Correspondingly, the present application also provides a procoagulant and hemostatic protein material prepared by the above preparation method.

In addition, the present application also provides a coagulation-promoting and hemostatic antibacterial material, which is obtained by incubating the above-mentioned procoagulant and hemostatic protein material in a soluble metal salt solution.

For reference, the metal ions contained in the soluble metal salt solution may exemplarily include at least one of Mn ²⁺ , Ag ⁺ , Zn ²⁺ , Fe ³⁺ and Cu ²⁺ .

The concentration of the soluble metal salt solution can be exemplarily 0.01-1000 mg/mL, such as 0.01 mg/mL, 0.05 mg/mL, 0.1 mg/mL, 0.5 mg/mL, 1 mg/mL, 2 mg/mL, 5 mg/mL, 10mg/mL, 20mg/mL, 50mg/mL, 100mg/mL, 500mg/mL or 1000mg/mL, etc., can also be any other value within the range of 0.01-1000mg/mL.

By incubating the procoagulant hemostatic protein material in the soluble metal salt solution, metal ions can be combined with the procoagulant hemostatic protein material, so that the procoagulant hemostatic protein material has an antibacterial effect.

Different antibacterial effects can be obtained by using different metal ions and their concentrations.

Correspondingly, the present application also provides a preparation method of the anticoagulation-promoting hemostatic antibacterial material, which includes the following steps: incubating the above-mentioned hemostatic-promoting protein material in a soluble metal salt solution.

For reference, the incubation of the hemostatic-promoting protein material in the soluble metal salt solution is to soak the hemostatic-promoting protein material in the soluble metal salt solution at 0-60° C. for 0.5-96 hours.

Specifically, the incubation temperature of the procoagulant and hemostatic protein material in the soluble metal salt solution can be 0°C, 5°C, 10°C, 15°C, 20°C, 25°C, 30°C, 35°C, 40°C, 45°C, 50°C °C, 55°C, or 60°C, etc., or any other value within the range of 0-60°C.

The incubation time can be 0.5h, 1h, 2h, 5h, 10h, 20h, 30h, 40h, 50h, 60h, 70h, 80h, 90h or 96h, etc., or any other value within the range of 0.5-96h.

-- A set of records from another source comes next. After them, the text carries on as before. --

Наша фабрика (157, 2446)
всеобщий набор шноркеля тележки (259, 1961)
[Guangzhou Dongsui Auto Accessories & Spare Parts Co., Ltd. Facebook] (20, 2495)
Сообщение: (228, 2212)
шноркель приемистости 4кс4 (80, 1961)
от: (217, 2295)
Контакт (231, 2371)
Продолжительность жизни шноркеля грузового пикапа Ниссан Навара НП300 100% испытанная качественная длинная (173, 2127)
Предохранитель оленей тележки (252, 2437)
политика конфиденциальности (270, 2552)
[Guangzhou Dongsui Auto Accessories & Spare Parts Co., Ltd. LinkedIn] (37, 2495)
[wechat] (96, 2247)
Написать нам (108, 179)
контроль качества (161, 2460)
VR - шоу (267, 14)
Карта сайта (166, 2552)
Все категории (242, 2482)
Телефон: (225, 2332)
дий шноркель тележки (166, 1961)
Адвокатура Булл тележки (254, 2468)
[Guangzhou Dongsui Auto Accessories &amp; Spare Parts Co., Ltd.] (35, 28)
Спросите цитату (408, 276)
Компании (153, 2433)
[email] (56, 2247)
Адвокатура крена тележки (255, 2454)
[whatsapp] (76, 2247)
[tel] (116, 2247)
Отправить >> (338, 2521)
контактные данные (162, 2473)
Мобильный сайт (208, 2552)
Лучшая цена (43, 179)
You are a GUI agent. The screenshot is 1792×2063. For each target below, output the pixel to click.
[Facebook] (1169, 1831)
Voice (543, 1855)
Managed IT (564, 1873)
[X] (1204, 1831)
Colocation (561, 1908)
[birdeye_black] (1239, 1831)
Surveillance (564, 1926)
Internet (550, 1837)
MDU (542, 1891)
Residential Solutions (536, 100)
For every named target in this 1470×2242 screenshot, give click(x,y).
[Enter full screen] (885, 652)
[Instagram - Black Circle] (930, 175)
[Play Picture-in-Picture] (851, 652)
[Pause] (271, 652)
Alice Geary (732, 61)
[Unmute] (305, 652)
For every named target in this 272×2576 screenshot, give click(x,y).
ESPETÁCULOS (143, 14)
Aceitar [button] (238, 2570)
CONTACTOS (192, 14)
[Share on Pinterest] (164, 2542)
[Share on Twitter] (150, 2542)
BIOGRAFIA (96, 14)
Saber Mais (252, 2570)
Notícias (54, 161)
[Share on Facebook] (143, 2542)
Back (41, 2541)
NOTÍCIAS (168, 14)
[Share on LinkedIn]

Further, washing and drying are carried out after incubation, such as gently rinsing with ultrapure water to wash away surface precipitates, followed by lyophilization.

After the above operations, the protein coating on the surface of the substrate can have an antibacterial effect.

Based on the above, this application provides a multi-scope, multi-scenario application of a new type of adjustable anticoagulant hemostatic antibacterial protein coating, and the anticoagulant hemostatic antibacterial protein coating on gauze, cotton swabs, sponges and other substrates. Application, by preparing a coagulation-promoting hemostatic antibacterial protein coating on the substrate, the substrate itself can have good coagulation-promoting, hemostasis, and antibacterial effects, and no additional operations such as related hemostasis are required.

The characteristics and performance of the present invention will be described in further detail below in conjunction with the examples.

Example 1

This embodiment provides a coagulation-promoting hemostatic antibacterial material, which is prepared by the following method:

A catechol solution with a concentration of 10 mg/mL was selected and mixed with an ammonium persulfate solution with a concentration of 20 mg/mL, and reacted at room temperature (25° C.) for 10 minutes.

The amine-rich collagen was prepared into a solution with a concentration of 1 mg/mL for use.

The mixture of catechol solution and ammonium persulfate was mixed with collagen solutions of different concentrations at a volume ratio of 1:1, and commercially available gauze was soaked in it, and incubated in a 37°C incubator for 6 hours to obtain different coatings. After the incubation, rinse gently with ultrapure water to wash away the precipitate on the surface and freeze dry.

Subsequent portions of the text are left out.